**Stored data entries:**
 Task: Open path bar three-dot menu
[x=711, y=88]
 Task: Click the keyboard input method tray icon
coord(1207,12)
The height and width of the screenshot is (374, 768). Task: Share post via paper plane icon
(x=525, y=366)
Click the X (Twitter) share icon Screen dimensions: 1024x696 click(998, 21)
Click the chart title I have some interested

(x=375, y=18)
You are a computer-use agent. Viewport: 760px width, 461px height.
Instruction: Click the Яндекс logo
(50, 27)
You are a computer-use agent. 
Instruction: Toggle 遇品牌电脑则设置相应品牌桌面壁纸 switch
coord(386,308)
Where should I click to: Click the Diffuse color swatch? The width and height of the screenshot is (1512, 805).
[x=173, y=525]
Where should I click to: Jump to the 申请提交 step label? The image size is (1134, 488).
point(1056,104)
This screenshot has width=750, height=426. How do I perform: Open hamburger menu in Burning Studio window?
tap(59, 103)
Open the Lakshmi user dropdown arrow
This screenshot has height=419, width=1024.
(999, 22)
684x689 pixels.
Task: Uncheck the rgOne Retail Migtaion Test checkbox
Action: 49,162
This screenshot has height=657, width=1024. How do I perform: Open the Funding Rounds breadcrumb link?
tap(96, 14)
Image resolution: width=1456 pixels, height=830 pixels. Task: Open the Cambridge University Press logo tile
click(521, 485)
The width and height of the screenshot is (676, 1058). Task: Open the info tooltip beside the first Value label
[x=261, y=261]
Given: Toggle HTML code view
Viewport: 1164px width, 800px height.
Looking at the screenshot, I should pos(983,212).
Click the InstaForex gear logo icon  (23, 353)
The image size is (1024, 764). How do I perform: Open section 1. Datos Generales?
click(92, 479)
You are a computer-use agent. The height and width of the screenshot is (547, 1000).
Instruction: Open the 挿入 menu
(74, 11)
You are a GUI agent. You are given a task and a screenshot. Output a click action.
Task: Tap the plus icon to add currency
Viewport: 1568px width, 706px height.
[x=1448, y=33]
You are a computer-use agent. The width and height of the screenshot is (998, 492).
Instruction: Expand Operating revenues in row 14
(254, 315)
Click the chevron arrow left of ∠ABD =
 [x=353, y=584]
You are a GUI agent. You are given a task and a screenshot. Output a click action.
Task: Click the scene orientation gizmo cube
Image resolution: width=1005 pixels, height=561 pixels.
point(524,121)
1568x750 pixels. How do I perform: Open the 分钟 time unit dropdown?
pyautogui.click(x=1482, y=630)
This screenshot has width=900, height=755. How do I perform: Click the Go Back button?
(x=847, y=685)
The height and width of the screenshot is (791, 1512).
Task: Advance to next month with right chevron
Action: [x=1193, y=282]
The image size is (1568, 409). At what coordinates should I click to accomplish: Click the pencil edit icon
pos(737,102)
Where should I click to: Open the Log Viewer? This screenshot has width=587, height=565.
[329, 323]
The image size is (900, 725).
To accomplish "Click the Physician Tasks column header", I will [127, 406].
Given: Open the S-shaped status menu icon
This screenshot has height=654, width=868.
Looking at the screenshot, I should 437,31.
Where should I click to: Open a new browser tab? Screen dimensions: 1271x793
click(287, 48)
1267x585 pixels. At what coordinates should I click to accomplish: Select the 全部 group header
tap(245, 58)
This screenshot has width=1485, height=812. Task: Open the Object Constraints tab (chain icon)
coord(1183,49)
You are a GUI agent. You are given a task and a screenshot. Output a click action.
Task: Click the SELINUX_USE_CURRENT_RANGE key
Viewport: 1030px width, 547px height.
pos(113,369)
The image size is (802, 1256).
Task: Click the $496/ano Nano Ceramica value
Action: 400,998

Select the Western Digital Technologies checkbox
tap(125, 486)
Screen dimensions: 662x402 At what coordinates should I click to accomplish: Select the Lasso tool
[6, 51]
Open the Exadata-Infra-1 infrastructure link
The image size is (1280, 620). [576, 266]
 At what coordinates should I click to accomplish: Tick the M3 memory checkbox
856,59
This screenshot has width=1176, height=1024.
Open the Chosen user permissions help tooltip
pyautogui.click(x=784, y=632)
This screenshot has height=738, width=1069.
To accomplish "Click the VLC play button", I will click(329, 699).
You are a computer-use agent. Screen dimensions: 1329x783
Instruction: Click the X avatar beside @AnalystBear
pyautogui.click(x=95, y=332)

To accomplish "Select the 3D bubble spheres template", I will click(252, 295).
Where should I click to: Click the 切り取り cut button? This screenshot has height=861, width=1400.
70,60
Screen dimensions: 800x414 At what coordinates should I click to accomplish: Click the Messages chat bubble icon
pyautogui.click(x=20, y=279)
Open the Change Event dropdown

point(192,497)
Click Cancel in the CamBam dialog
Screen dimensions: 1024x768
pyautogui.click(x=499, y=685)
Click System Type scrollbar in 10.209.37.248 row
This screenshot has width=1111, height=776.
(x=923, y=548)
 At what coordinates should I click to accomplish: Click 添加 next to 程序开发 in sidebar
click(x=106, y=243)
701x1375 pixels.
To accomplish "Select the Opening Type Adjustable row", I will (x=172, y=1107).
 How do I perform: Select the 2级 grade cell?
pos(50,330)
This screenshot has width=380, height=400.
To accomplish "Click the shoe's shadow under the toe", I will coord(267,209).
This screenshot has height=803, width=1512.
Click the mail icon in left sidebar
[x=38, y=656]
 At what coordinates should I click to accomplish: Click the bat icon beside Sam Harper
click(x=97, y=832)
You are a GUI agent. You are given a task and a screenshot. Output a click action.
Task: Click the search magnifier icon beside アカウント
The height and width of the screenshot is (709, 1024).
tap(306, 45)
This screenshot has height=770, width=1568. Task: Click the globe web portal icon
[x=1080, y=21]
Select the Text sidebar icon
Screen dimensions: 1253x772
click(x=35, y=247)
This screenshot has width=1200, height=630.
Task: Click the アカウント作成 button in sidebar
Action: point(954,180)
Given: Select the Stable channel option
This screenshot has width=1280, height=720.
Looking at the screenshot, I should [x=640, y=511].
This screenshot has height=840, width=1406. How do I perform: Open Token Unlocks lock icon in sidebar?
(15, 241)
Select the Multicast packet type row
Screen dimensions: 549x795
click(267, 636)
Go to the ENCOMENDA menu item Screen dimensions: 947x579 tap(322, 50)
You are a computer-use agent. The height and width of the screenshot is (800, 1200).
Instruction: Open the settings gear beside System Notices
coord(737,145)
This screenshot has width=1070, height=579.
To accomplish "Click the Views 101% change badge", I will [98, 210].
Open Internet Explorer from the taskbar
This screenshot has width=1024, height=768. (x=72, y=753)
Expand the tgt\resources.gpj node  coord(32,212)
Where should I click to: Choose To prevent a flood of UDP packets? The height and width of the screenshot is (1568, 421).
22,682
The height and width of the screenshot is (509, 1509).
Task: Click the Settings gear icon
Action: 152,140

**TASK DETAILS:**
Copy out the records in full, matching every line character for character.

**WRITTEN RESPONSE:**
 Task: Open path bar three-dot menu
[x=711, y=88]
 Task: Click the keyboard input method tray icon
coord(1207,12)
The height and width of the screenshot is (374, 768). Task: Share post via paper plane icon
(x=525, y=366)
Click the X (Twitter) share icon Screen dimensions: 1024x696 click(998, 21)
Click the chart title I have some interested

(x=375, y=18)
You are a computer-use agent. Viewport: 760px width, 461px height.
Instruction: Click the Яндекс logo
(50, 27)
You are a computer-use agent. 
Instruction: Toggle 遇品牌电脑则设置相应品牌桌面壁纸 switch
coord(386,308)
Where should I click to: Click the Diffuse color swatch? The width and height of the screenshot is (1512, 805).
[x=173, y=525]
Where should I click to: Jump to the 申请提交 step label? The image size is (1134, 488).
point(1056,104)
This screenshot has width=750, height=426. How do I perform: Open hamburger menu in Burning Studio window?
tap(59, 103)
Open the Lakshmi user dropdown arrow
This screenshot has height=419, width=1024.
(999, 22)
684x689 pixels.
Task: Uncheck the rgOne Retail Migtaion Test checkbox
Action: 49,162
This screenshot has height=657, width=1024. How do I perform: Open the Funding Rounds breadcrumb link?
tap(96, 14)
Image resolution: width=1456 pixels, height=830 pixels. Task: Open the Cambridge University Press logo tile
click(521, 485)
The width and height of the screenshot is (676, 1058). Task: Open the info tooltip beside the first Value label
[x=261, y=261]
Given: Toggle HTML code view
Viewport: 1164px width, 800px height.
Looking at the screenshot, I should pos(983,212).
Click the InstaForex gear logo icon  (23, 353)
The image size is (1024, 764). How do I perform: Open section 1. Datos Generales?
click(92, 479)
You are a computer-use agent. The height and width of the screenshot is (547, 1000).
Instruction: Open the 挿入 menu
(74, 11)
You are a GUI agent. You are given a task and a screenshot. Output a click action.
Task: Tap the plus icon to add currency
Viewport: 1568px width, 706px height.
[x=1448, y=33]
You are a computer-use agent. The width and height of the screenshot is (998, 492).
Instruction: Expand Operating revenues in row 14
(254, 315)
Click the chevron arrow left of ∠ABD =
 [x=353, y=584]
You are a GUI agent. You are given a task and a screenshot. Output a click action.
Task: Click the scene orientation gizmo cube
Image resolution: width=1005 pixels, height=561 pixels.
point(524,121)
1568x750 pixels. How do I perform: Open the 分钟 time unit dropdown?
pyautogui.click(x=1482, y=630)
This screenshot has width=900, height=755. How do I perform: Click the Go Back button?
(x=847, y=685)
The height and width of the screenshot is (791, 1512).
Task: Advance to next month with right chevron
Action: [x=1193, y=282]
The image size is (1568, 409). At what coordinates should I click to accomplish: Click the pencil edit icon
pos(737,102)
Where should I click to: Open the Log Viewer? This screenshot has width=587, height=565.
[329, 323]
The image size is (900, 725).
To accomplish "Click the Physician Tasks column header", I will [127, 406].
Given: Open the S-shaped status menu icon
This screenshot has height=654, width=868.
Looking at the screenshot, I should 437,31.
Where should I click to: Open a new browser tab? Screen dimensions: 1271x793
click(287, 48)
1267x585 pixels. At what coordinates should I click to accomplish: Select the 全部 group header
tap(245, 58)
This screenshot has width=1485, height=812. Task: Open the Object Constraints tab (chain icon)
coord(1183,49)
You are a GUI agent. You are given a task and a screenshot. Output a click action.
Task: Click the SELINUX_USE_CURRENT_RANGE key
Viewport: 1030px width, 547px height.
pos(113,369)
The image size is (802, 1256).
Task: Click the $496/ano Nano Ceramica value
Action: 400,998

Select the Western Digital Technologies checkbox
tap(125, 486)
Screen dimensions: 662x402 At what coordinates should I click to accomplish: Select the Lasso tool
[6, 51]
Open the Exadata-Infra-1 infrastructure link
The image size is (1280, 620). [576, 266]
 At what coordinates should I click to accomplish: Tick the M3 memory checkbox
856,59
This screenshot has width=1176, height=1024.
Open the Chosen user permissions help tooltip
pyautogui.click(x=784, y=632)
This screenshot has height=738, width=1069.
To accomplish "Click the VLC play button", I will click(329, 699).
You are a computer-use agent. Screen dimensions: 1329x783
Instruction: Click the X avatar beside @AnalystBear
pyautogui.click(x=95, y=332)

To accomplish "Select the 3D bubble spheres template", I will click(252, 295).
Where should I click to: Click the 切り取り cut button? This screenshot has height=861, width=1400.
70,60
Screen dimensions: 800x414 At what coordinates should I click to accomplish: Click the Messages chat bubble icon
pyautogui.click(x=20, y=279)
Open the Change Event dropdown

point(192,497)
Click Cancel in the CamBam dialog
Screen dimensions: 1024x768
pyautogui.click(x=499, y=685)
Click System Type scrollbar in 10.209.37.248 row
This screenshot has width=1111, height=776.
(x=923, y=548)
 At what coordinates should I click to accomplish: Click 添加 next to 程序开发 in sidebar
click(x=106, y=243)
701x1375 pixels.
To accomplish "Select the Opening Type Adjustable row", I will (x=172, y=1107).
 How do I perform: Select the 2级 grade cell?
pos(50,330)
This screenshot has width=380, height=400.
To accomplish "Click the shoe's shadow under the toe", I will coord(267,209).
This screenshot has height=803, width=1512.
Click the mail icon in left sidebar
[x=38, y=656]
 At what coordinates should I click to accomplish: Click the bat icon beside Sam Harper
click(x=97, y=832)
You are a GUI agent. You are given a task and a screenshot. Output a click action.
Task: Click the search magnifier icon beside アカウント
The height and width of the screenshot is (709, 1024).
tap(306, 45)
This screenshot has height=770, width=1568. Task: Click the globe web portal icon
[x=1080, y=21]
Select the Text sidebar icon
Screen dimensions: 1253x772
click(x=35, y=247)
This screenshot has width=1200, height=630.
Task: Click the アカウント作成 button in sidebar
Action: point(954,180)
Given: Select the Stable channel option
This screenshot has width=1280, height=720.
Looking at the screenshot, I should [x=640, y=511].
This screenshot has height=840, width=1406. How do I perform: Open Token Unlocks lock icon in sidebar?
(15, 241)
Select the Multicast packet type row
Screen dimensions: 549x795
click(267, 636)
Go to the ENCOMENDA menu item Screen dimensions: 947x579 tap(322, 50)
You are a computer-use agent. The height and width of the screenshot is (800, 1200).
Instruction: Open the settings gear beside System Notices
coord(737,145)
This screenshot has width=1070, height=579.
To accomplish "Click the Views 101% change badge", I will [98, 210].
Open Internet Explorer from the taskbar
This screenshot has width=1024, height=768. (x=72, y=753)
Expand the tgt\resources.gpj node  coord(32,212)
Where should I click to: Choose To prevent a flood of UDP packets? The height and width of the screenshot is (1568, 421).
22,682
The height and width of the screenshot is (509, 1509).
Task: Click the Settings gear icon
Action: 152,140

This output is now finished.